God’s Wisdom in Proverbs comes in eight chapters with an epilogue and four appendices. Chapter one presents the essentials for understanding Proverbs: Phillips holds firmly to Solomonic authorship, an issue given twenty pages in appendix one. He interprets Proverbs in harmony with the rest of the Hebrew Bible, and he discusses the book’s structure (relying mainly on the headings), poetry, and parallelism as he orients the reader to the interpretation of the book.

Chapter two is a thirty-page discussion of Prov 1:2–6, and chapter three explores the fear of Yahweh. Chapter four focuses mainly on Prov 2:1–6 on the topic of “how to wise up.” Chapter five exposits the teaching of Proverbs on trusting and knowing God. Chapters six and seven synthesize the teaching of Proverbs on godly relationships and marriage, respectively, and chapter 8 rounds out the body of the book with over sixty pages on the teaching of Proverbs on child-training. In the epilogue Phillips addresses the reader who might feel condemned by the high standards set forth in the book of Proverbs: he urges faith in Christ for justification, explaining how the transforming power of the Spirit to regenerate enables people to live according to the wisdom set forth in Proverbs.

Appendix one deals with Solomonic authorship of Proverbs. Appendix two looks at “words related to teaching in Proverbs”; appendix three is given to the meaning of Prov 22:6, “Train up a child in the way he should go; even when he is old he will not depart from it” (ESV); and appendix four deals with “preaching and teaching the book of Proverbs.”

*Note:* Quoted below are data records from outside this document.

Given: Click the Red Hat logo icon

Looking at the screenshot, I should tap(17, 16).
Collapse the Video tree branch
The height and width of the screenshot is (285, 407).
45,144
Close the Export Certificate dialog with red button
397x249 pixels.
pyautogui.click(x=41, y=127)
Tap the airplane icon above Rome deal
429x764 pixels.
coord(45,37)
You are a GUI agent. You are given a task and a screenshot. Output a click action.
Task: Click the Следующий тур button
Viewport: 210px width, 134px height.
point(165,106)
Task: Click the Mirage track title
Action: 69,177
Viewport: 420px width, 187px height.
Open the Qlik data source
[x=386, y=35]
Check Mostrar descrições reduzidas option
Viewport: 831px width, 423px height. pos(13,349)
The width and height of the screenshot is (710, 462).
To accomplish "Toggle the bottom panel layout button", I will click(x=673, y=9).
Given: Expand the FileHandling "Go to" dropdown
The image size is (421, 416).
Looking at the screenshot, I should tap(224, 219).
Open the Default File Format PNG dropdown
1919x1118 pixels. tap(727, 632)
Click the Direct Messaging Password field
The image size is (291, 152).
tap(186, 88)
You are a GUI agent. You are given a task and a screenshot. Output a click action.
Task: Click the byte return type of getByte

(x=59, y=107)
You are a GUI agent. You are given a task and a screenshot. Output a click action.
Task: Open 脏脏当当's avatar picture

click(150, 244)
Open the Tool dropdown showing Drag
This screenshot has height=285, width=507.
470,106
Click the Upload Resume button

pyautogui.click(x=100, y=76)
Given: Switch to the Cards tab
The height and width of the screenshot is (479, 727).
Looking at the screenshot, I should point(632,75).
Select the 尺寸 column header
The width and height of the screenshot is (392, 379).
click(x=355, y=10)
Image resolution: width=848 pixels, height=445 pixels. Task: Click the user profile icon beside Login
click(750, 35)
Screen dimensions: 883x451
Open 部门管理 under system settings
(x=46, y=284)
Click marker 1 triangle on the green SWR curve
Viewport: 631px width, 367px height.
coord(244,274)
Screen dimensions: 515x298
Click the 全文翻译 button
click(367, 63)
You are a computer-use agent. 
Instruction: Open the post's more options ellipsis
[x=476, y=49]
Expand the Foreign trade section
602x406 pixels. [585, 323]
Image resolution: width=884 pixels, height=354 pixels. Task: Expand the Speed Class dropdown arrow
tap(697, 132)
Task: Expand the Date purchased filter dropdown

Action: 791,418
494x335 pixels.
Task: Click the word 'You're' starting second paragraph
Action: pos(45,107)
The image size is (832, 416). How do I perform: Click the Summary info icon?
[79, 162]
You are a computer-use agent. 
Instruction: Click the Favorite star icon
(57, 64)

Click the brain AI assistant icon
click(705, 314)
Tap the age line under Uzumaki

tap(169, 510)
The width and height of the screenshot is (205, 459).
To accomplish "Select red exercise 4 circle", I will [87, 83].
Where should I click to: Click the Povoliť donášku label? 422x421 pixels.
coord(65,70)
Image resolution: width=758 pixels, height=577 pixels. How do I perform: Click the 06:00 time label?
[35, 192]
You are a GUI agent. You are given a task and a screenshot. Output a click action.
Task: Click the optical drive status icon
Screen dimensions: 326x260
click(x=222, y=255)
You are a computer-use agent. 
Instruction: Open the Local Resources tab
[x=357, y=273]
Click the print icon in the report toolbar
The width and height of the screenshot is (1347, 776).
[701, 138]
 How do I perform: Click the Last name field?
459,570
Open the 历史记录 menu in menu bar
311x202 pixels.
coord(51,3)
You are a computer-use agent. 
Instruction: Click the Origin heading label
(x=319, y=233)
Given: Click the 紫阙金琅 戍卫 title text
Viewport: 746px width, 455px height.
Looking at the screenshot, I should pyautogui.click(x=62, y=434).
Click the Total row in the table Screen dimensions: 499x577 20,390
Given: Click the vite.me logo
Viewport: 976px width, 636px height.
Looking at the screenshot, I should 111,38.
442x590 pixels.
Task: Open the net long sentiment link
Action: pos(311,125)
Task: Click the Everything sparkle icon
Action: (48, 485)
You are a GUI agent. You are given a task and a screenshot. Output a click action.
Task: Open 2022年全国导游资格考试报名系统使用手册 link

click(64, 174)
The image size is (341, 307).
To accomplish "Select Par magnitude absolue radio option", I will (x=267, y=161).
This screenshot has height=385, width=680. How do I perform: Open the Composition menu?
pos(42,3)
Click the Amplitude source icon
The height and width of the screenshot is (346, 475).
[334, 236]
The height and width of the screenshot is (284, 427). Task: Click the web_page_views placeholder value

Appendix three takes the position that Prov 22:6 is a warning, which Phillips translates, “Start out a youth according to his own way—even should he grow old, he will not turn from it.” Phillips shows how the bare Hebrew “his way” is typically translated such that the “way” referenced is the “right” way, but he contends, with Douglas Stuart and others, that this is an unwarranted addition. The defense Phillips provides for his interpretation of this verse, taking it to state that children will be confirmed in and stay in the way they are trained to go, whether that way is good or bad, is clear and compelling.

The teaching of Proverbs is desperately needed today. As our society descends into decadence, this book of the Bible will give us a backbone and help us to stand, and this applies to everything from fearing God to relating appropriately to others and cultivating marriage and training children, to say nothing of sound economic policy. We need no more “explanations” of Proverbs that nullify its teaching or assume it has no connection to its OT context. Rather, we need balanced, studied, serious, joyful, and wise explanation and application of Proverbs. Enter Dan Phillips. This would be a great book for men’s discipleship groups, for a pastor planning to preach through Proverbs, for the recent graduate, and for much else. We can thank Phillips especially for his balanced and courageous presentation of how parents should use the rod for reproof.

Our day is also a day in which some are calling for “crazy” or “radical” expressions of Christianity. These presentations are seldom seasoned with the whole counsel of God: do they take OT wisdom literature into account? Wouldn’t the OT wisdom literature help us to follow Jesus, who taught people to count the cost of doing so? Often the calls to sell all or leave all appeal to younger people, typically college students who have few responsibilities and are unmarried and without children—the very kinds of people for whom Solomon wrote Proverbs. All Christians today need the message of Proverbs, but it was expressly written to make wise the simple. Proverbs remains God’s word for God’s people. As we seek to follow Christ today, we will be wholly committed to Jesus only when we live by the Spirit-inspired wisdom that Solomon writes in Proverbs. Dan Phillips has given us a study that would be a great place to start down the path of acquiring wisdom.


James M. Hamilton Jr.

Jim Hamilton is associate professor of biblical theology at the Southern Baptist Theological Seminary in Louisville, Kentucky. He previously served as assistant professor of biblical studies at Southwestern Baptist Theological Seminary in Houston, Texas, from 2003 to 2008. His publications are listed on his website: www.JimHamilton.info.